> **Exercise brief**: How many lines of the listing below contain the string "checkbox"? Reply with the number alone.

__________

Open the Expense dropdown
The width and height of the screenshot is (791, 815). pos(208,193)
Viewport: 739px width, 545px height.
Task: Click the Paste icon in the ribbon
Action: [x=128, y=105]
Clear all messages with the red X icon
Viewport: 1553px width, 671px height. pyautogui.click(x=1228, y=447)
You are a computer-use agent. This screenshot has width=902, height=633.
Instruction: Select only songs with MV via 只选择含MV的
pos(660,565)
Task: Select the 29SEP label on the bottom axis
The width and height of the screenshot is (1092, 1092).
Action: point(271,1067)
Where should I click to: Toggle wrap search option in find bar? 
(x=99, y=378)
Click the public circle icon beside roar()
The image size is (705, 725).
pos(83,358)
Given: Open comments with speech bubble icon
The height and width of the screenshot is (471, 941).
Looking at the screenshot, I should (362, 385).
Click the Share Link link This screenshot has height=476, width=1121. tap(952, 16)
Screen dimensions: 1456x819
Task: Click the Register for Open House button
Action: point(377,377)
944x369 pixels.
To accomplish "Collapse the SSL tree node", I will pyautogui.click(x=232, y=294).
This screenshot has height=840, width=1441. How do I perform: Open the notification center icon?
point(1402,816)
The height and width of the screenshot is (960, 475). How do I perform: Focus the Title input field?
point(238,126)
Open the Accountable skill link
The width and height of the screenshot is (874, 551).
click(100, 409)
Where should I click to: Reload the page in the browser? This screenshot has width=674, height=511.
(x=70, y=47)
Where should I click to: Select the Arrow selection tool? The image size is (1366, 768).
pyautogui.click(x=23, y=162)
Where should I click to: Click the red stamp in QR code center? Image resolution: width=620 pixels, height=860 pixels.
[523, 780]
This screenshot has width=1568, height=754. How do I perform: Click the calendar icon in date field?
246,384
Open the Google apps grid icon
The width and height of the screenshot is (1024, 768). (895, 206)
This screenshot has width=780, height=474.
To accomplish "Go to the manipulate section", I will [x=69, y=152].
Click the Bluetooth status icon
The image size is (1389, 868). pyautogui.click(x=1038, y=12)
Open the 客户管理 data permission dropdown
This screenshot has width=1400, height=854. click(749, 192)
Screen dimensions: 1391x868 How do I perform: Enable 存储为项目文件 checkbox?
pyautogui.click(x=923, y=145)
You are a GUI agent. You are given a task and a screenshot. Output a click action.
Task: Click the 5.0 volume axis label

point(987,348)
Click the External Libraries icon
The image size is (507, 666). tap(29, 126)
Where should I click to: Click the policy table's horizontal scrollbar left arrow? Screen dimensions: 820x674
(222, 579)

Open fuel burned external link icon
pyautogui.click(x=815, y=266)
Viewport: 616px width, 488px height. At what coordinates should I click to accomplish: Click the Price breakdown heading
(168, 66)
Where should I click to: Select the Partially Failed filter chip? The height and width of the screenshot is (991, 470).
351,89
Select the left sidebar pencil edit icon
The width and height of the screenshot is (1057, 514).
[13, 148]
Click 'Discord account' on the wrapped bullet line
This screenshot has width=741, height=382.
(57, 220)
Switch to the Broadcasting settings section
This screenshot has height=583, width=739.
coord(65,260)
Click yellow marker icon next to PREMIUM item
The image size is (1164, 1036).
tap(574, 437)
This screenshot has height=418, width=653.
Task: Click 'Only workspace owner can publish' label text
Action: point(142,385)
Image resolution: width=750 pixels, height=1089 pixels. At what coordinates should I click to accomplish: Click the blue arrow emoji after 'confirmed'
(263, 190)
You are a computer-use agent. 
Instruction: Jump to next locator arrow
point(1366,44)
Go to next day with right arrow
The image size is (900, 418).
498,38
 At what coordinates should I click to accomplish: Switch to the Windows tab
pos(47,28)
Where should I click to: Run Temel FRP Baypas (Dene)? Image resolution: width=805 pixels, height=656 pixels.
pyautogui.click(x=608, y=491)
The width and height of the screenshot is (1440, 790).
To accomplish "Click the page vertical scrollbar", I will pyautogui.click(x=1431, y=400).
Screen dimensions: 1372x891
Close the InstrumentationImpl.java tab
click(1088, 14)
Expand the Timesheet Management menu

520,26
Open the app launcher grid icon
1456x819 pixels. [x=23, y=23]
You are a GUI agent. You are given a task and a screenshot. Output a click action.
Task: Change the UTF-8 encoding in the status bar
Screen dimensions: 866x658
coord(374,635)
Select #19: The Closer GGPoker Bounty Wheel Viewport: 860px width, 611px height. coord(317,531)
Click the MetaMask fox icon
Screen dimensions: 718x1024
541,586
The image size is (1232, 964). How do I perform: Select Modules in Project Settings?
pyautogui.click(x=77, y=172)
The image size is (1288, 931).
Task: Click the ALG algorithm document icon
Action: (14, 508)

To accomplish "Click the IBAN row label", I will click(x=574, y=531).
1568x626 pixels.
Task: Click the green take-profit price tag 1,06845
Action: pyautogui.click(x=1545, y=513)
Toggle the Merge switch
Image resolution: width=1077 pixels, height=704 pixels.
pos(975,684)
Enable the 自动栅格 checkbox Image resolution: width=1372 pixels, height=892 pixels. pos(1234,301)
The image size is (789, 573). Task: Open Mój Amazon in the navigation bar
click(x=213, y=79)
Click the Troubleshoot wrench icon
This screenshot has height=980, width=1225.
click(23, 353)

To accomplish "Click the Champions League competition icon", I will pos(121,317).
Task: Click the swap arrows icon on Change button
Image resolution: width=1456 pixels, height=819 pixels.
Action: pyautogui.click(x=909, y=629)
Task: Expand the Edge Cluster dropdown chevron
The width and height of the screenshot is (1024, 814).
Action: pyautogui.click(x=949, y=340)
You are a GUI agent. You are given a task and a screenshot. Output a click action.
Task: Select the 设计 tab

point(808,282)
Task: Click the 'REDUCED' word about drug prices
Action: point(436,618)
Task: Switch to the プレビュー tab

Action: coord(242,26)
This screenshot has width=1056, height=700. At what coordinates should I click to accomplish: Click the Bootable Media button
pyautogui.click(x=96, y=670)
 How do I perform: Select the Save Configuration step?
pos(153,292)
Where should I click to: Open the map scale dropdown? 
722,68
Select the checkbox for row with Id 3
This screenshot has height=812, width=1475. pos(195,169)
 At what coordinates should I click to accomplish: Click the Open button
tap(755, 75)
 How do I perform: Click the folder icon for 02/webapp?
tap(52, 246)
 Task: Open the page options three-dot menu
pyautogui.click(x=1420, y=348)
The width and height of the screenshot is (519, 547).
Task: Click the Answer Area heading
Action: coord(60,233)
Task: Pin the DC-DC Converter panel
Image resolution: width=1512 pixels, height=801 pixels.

__________

> **Reply to the task**: 3